Before the event, we wondered whether participants would be willing to think beyond their specific county and embrace a regional conversation on postsecondary education. While the conversation has inspired us to make some improvements to how we establish the proper regional frame, we were excited to hear the dialogue in the room focused mainly on challenges and opportunities common to all counties and the overall impact on the regional economy.
Access remains a problem for the region.
High-school graduation and college-going rates exceed the state average in the Northwest region. These impressive outcomes, however, are not always reflected in the performance of local postsecondary institutions. Discussions at several tables highlighted the barriers to postsecondary access caused by limited public and personal transportation. The participants also believe there may be career alignment issues for students due to lack of awareness about current and emerging career fields in the area. This again highlights the impact of a regional approach to solving the completion problem, given the limited power of individual county resources in the region to adequately address transportation or career opportunities.
There is a common challenge in the region related to out-migration or brain-drain.
While the graduation and college-going rates for high school students in the region exceed the state average, enrollment for local postsecondary institutions is on a steady decline. Many in the room believe the region’s natural supply of qualified and skilled workers - high school graduates and young adults - are leaving the area to enroll in college or find work in regions with more promising job prospects. While Tennessee has experienced an overall positive net in-migration rate over the past few years, the Northwest region of the state has experienced a much different outcome. Once again, the regional differences matter!

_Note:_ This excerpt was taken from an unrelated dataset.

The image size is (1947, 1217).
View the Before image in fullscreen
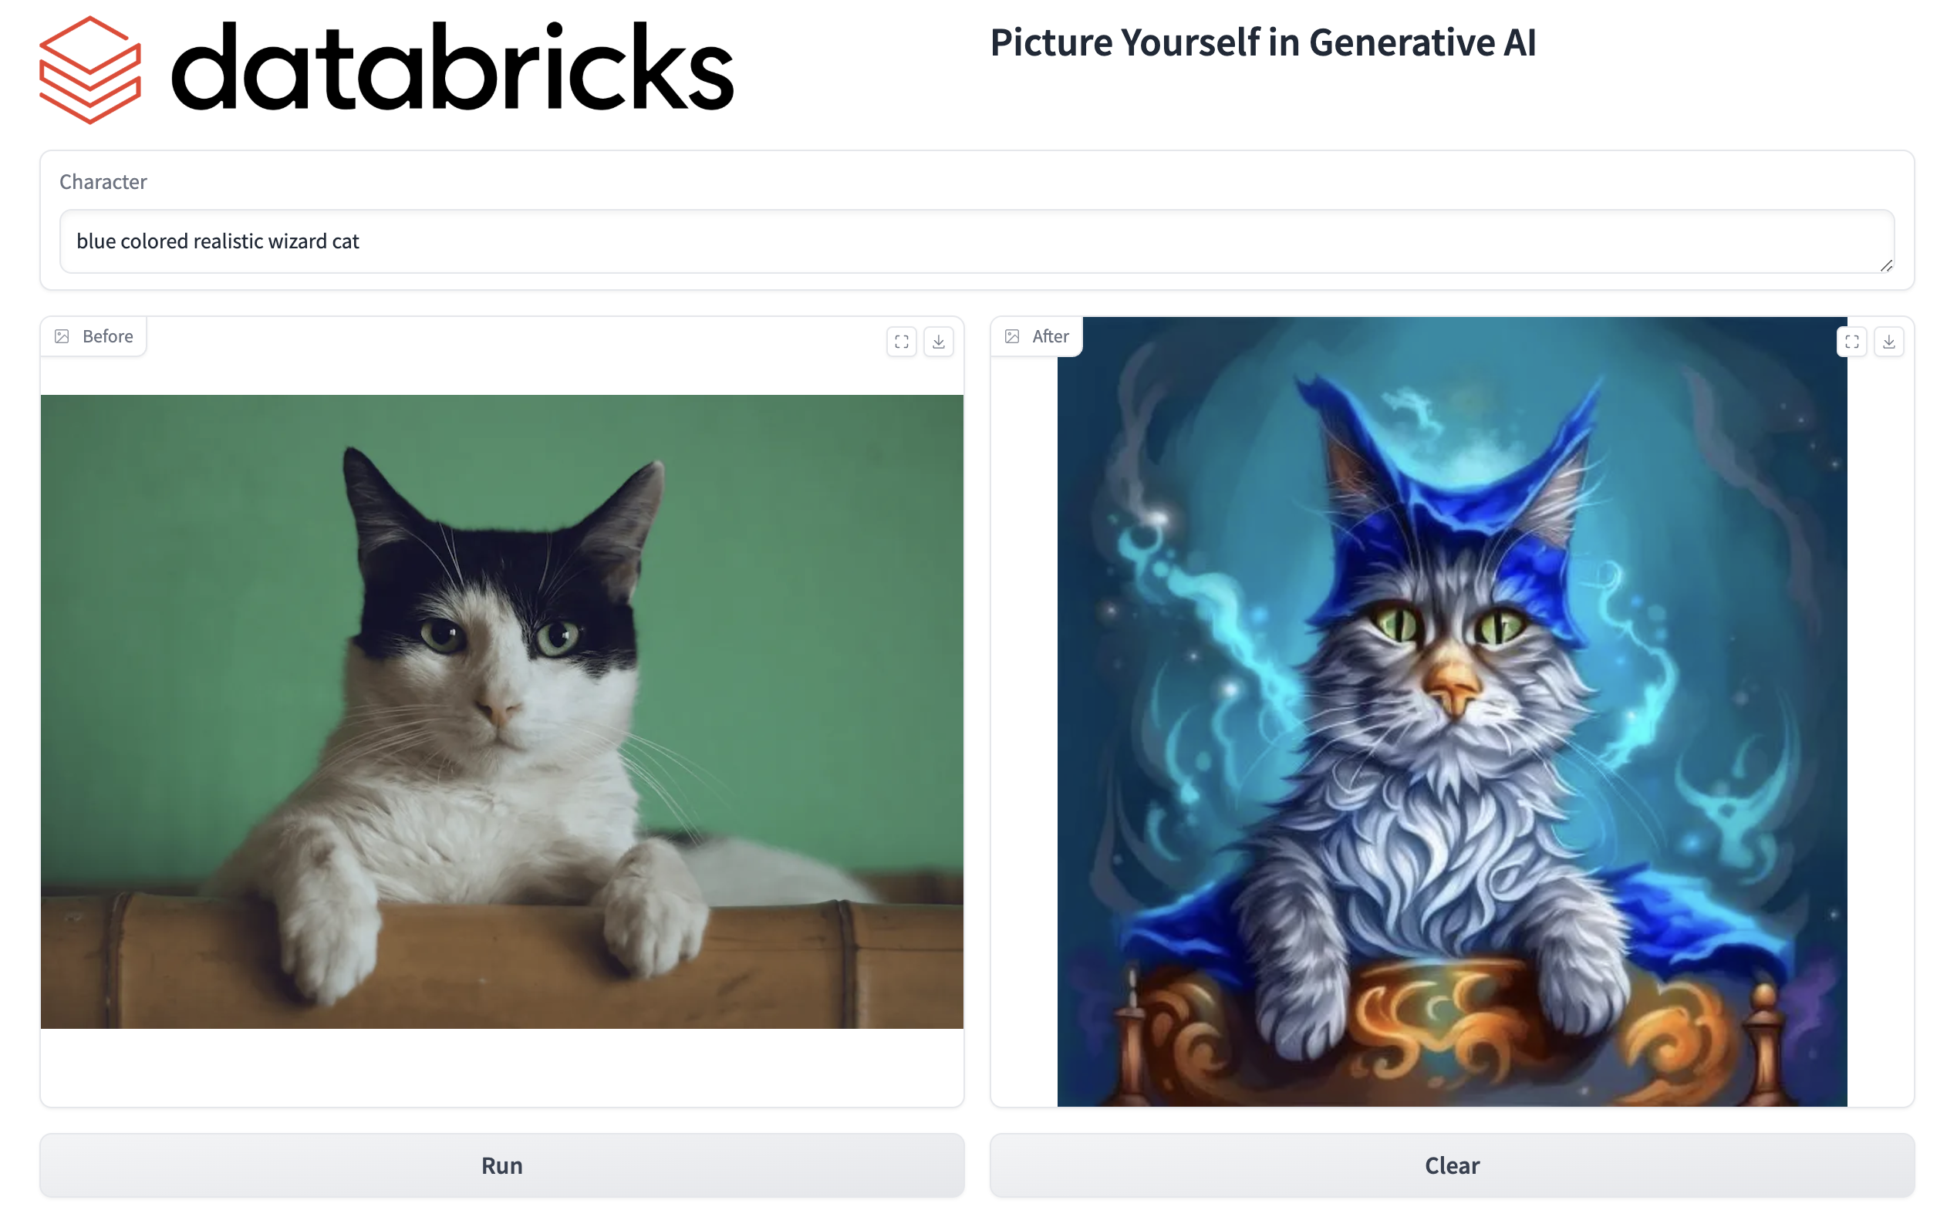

While first impressions mean a great deal in developing strong relationships, I believe a framework of consistency and shared goals make the difference in great partnerships. People say collaboration moves at the speed of trust—I hope the participants found the roundtable worthy of the trust needed to work toward a common goal of improving degree attainment in the region. On behalf of the Complete Tennessee staff, it was an honor to start our listening tour in the Northwest region.
Roundtable discussions have been announced in the Southern Middle, Southwest, and East regions as Complete Tennessee continues the State of Higher Education 2017 Listening Tour.